▸ **Excerpt to read**:

_ _ _

Over the past 10 years, Rhizome has evolved into a far-reaching
organization involved in a number of initiatives to support
the exhibition and preservation of computer-based arts.
A resource for artists, curators, critics, and historians,
Rhizome's website hosts online exhibitions and frequently
updated posts of events, projects, and opportunities of
interest to those working in new media. It also makes
accessible the ArtBase, an archive of over 1,700 new media
art projects and supporting materials, and the TextBase,
an archive of the content that has appeared on Rhizome's
mailing lists over the last 10 years. In 2003, Rhizome
affiliated with the New Museum of Contemporary Art, as
both organizations saw a shared commitment in emerging
forms of media. Rhizome’s commissioning program,
through which eleven works of Internet-based are awarded
grants each year, culminates here with annual one-night
event. Aside from the New Museum, Rhizome has collaborated
with cultural institutions, galleries and other nonprofits,
to produce new media art related programming in a variety
of physical spaces.

_ _ _

▸ **Given material**:
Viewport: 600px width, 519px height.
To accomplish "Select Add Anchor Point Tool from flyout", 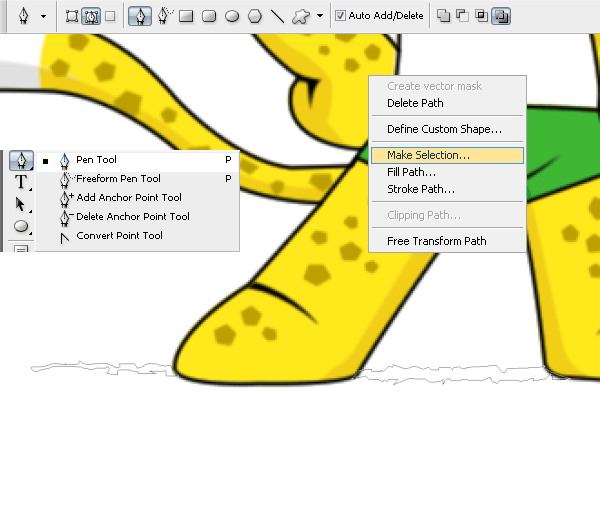I will (128, 198).
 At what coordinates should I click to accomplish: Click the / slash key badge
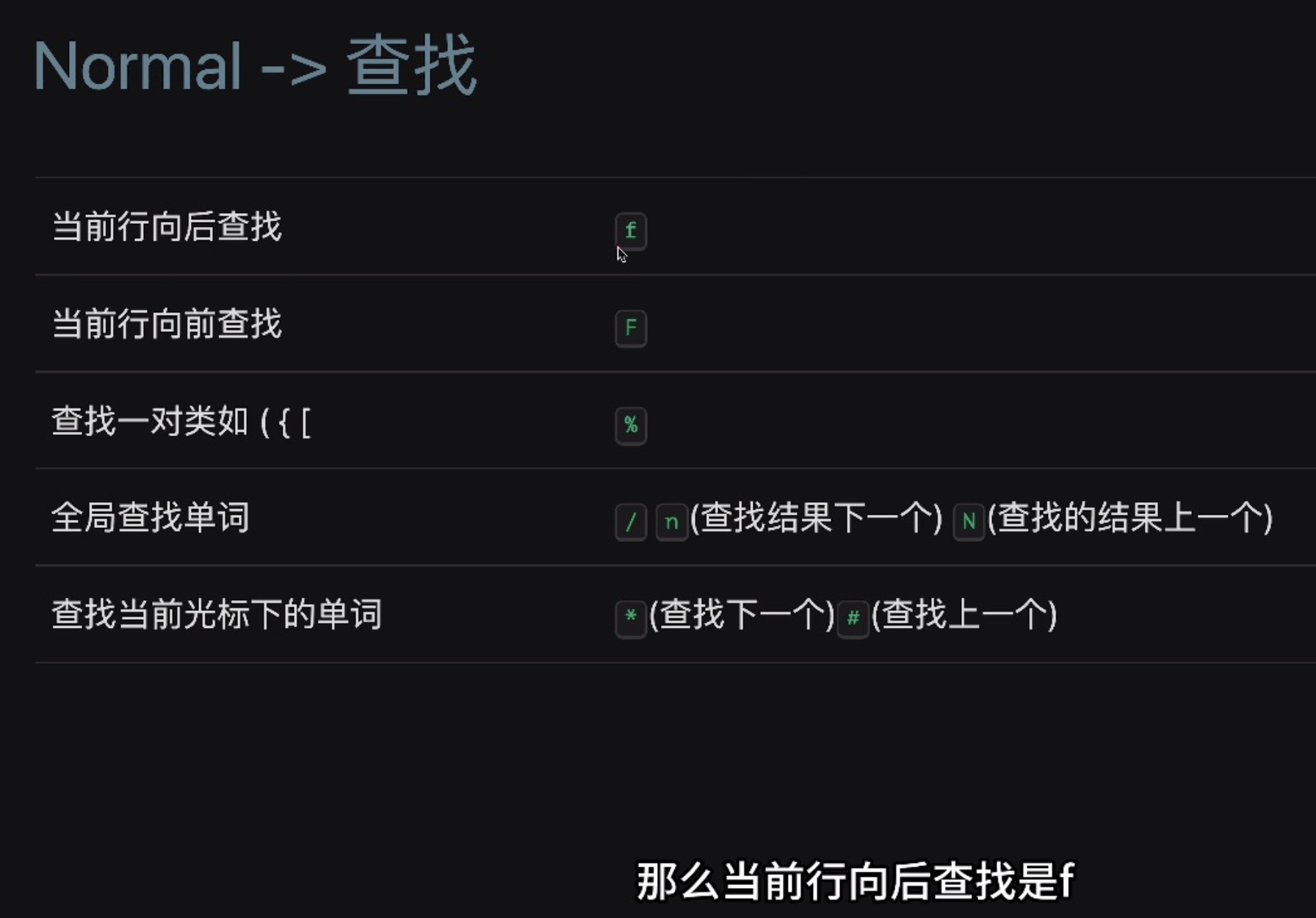click(x=630, y=521)
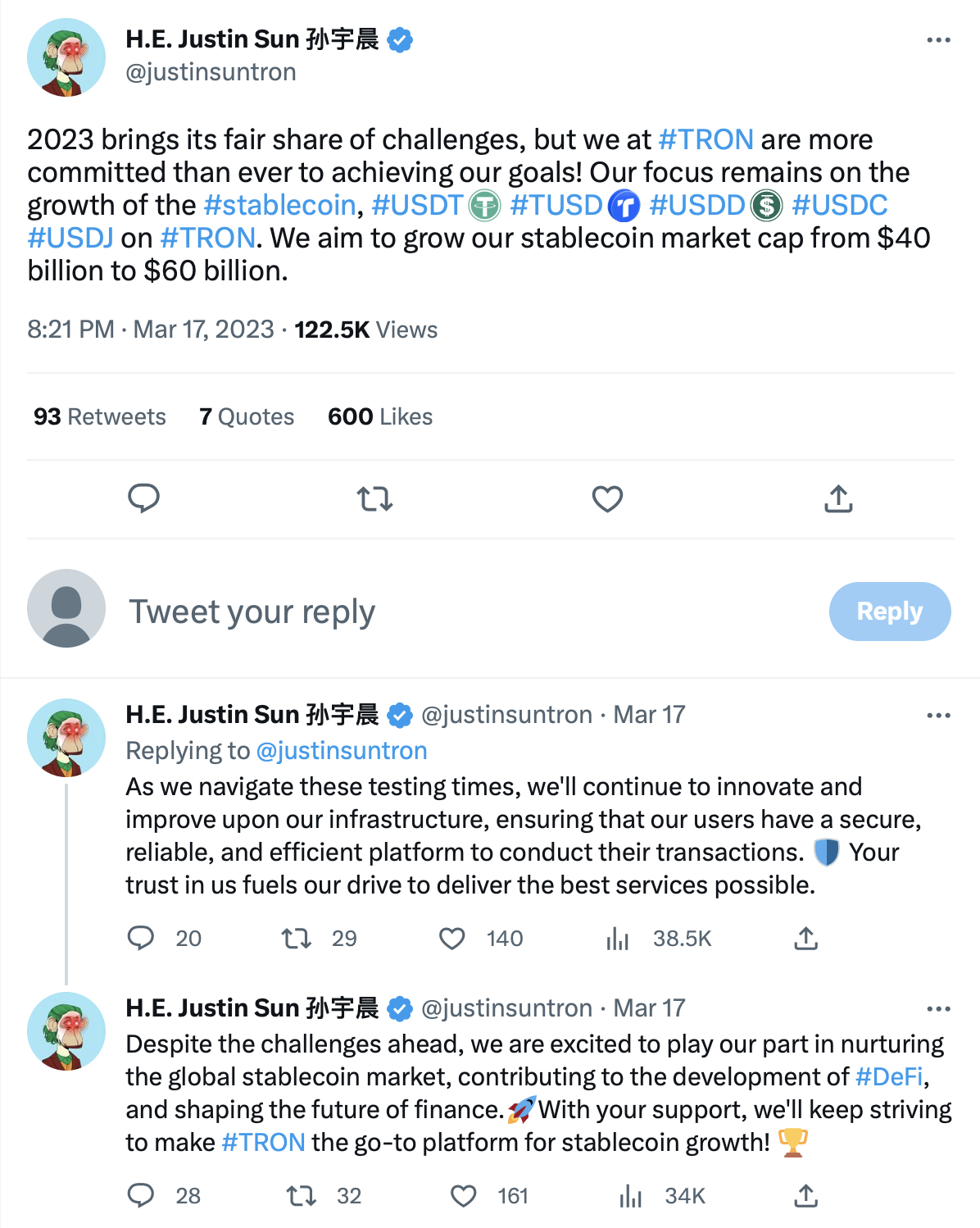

_ _ _

▸ **Jobs**:
A - According to the Rhizome text, which groups is Rhizome's website a resource for? List every group it names.
B - Decide whether each statement agrees with the Rhizome text, answering yes or no and quoting the words of the text that settle it: (i) The ArtBase holds more than 1,700 new media art projects. (ii) Rhizome affiliated with the New Museum of Contemporary Art in 2005. (iii) The TextBase archives content from Rhizome's mailing lists.
C - Reproduce word for word the part of the Rhizome text that begins at the words "Over the past" and ends after "of computer-based arts.".

▸ **Task-by-task solutions**:
A - Artists, curators, critics, and historians.

B -
(i) Yes: "the ArtBase, an archive of over 1,700 new media art projects and supporting materials"
(ii) No: "In 2003, Rhizome affiliated with the New Museum of Contemporary Art"
(iii) Yes: "the TextBase, an archive of the content that has appeared on Rhizome's mailing lists over the last 10 years"

C -
Over the past 10 years, Rhizome has evolved into a far-reaching
organization involved in a number of initiatives to support
the exhibition and preservation of computer-based arts.